Make sure to select the appropriate package that matches your system architecture (x86_64, ARM64, etc.) and your specific OS distribution and version. The example below shows the installation for Ubuntu 22.04 on x86_64 (what we have in our brev instance). For other distributions and architectures, consult the NVIDIA CUDA Installation Guide for Linux.

# Add the NVIDIA apt repo
wget https://developer.download.nvidia.com/compute/cuda/repos/ubuntu2204/x86_64/cuda-keyring_1.1-1_all.deb
sudo dpkg -i cuda-keyring_1.1-1_all.deb
sudo apt-get update

# Install the CUDA Toolkit (specify the CUDA version that matches your driver - check nvidia-smi)
sudo apt-get -y install cuda-toolkit-12-8

Now if we try to run our snippet of code again, we see:

>>> import cupy as cp
>>> x_gpu = cp.array([1, 2, 3])
>>> x2 = x_gpu**2
>>> x2
array([1, 4, 9])

Installing more packages

Now that we have our CUDA libraries we can install Python libraries with corresponding versions.

Important

We need to include the CUDA version in the package name due to limitations in the Python packaging spec, see the wheelnext project for plans to solve this in the long term. There is an experimental build of uv that supports wheel variants today.

Note

For some packages we need to use a custom index because the RAPIDS packages tend to be too large for uploading to PyPI. While we can work with them to increase those limits we can run our own index and handle the cost of serving those packages. You can check the RAPIDS installation selector to see if which package needs the extra index. The reason CUDA packages are so large is because GPU machine code varies between models in a way that doesn't happen with CPUs. To work around this CUDA builds for all common GPUs and bundles them together. Further improvements in packaging could help with this in the future.

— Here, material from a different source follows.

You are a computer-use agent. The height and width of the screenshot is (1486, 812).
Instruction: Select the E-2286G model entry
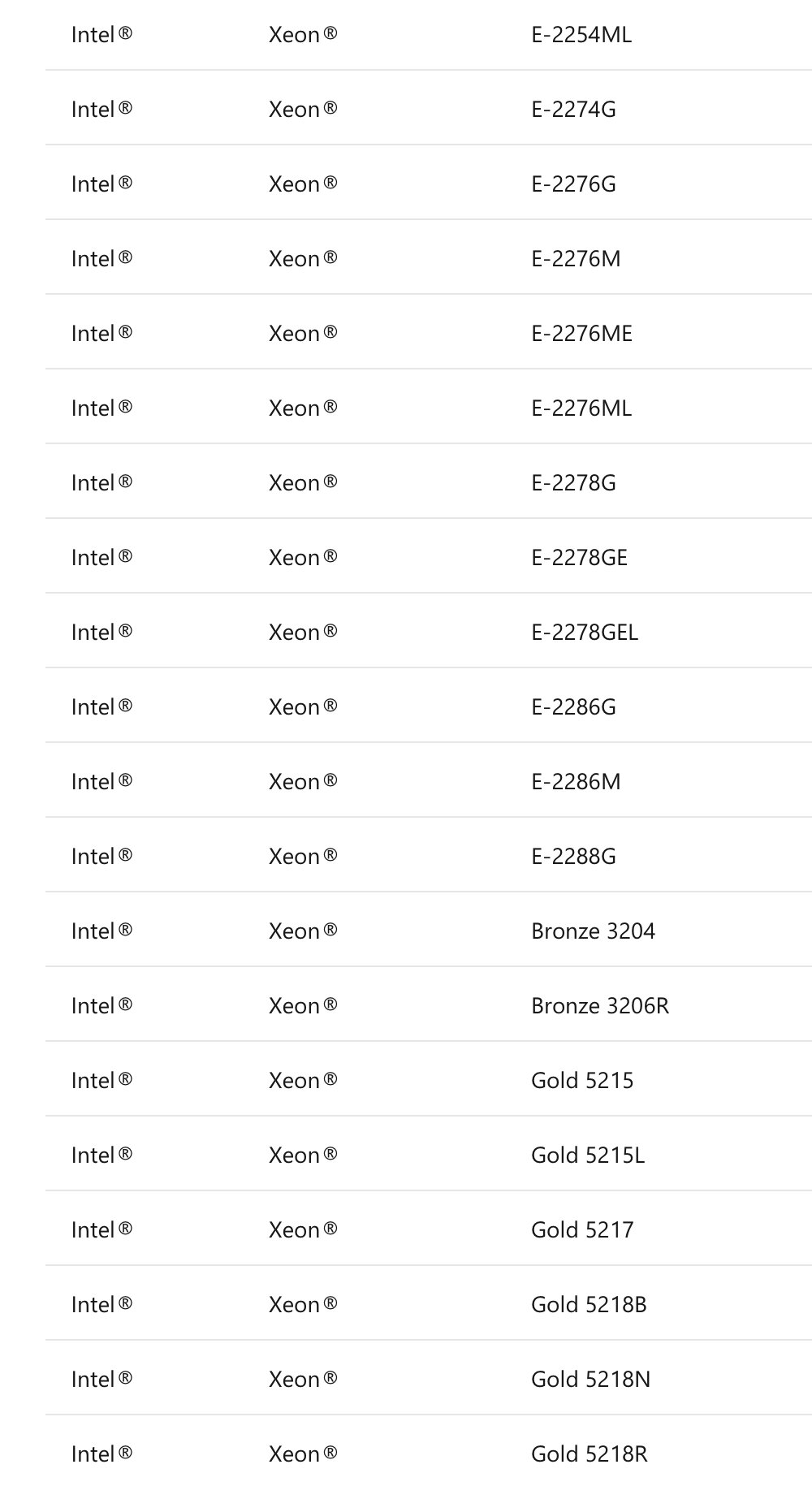[573, 707]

As of the 25.10 release neither cuDF nor cuML need the extra index. Let's install cudf and do a simple operation.

pip install cudf-cu12

python3  # Start Python interpreter

Then we can import cudf and allocate some GPU memory

import cudf
s = cudf.Series([1, 2, 3, None, 4])
s.apply(lambda x: x+1)

What About uv?

Installation

Install uv following the Astral documentation:

curl -LsSf https://astral.sh/uv/install.sh | sh

Note

You'll need to source your .bashrc to make uv available in your current shell:

source ~/.bashrc

Creating a Test Environment

Let's create a separate directory to experiment with uv. We'll set up a Python 3.12 environment and install cudf:

mkdir sandbox
cd sandbox
uv venv --python 3.12
source .venv/bin/activate
uv pip install "cudf-cu12==25.10.*"

Testing the Installation

Launch the Python interpreter and test with some cuDF code:

import cudf

# Create a cuDF DataFrame
data = {'col1': [1, 2, 3, 4], 'col2': [10, 20, 30, 40]}
df = cudf.DataFrame(data)

# Perform an operation on a DataFrame column
df['col3'] = df['col1'] * df['col2']
df

Important Limitation

When installing nightly or pre-release versions of packages, uv has an all-or-nothing strategy. It requires more explicit configuration when working with nightlies or pre-releases, and failing to do so can generate version conflicts and installation errors that are less common with pip. For more information, see the uv pre-release compatibility documentation.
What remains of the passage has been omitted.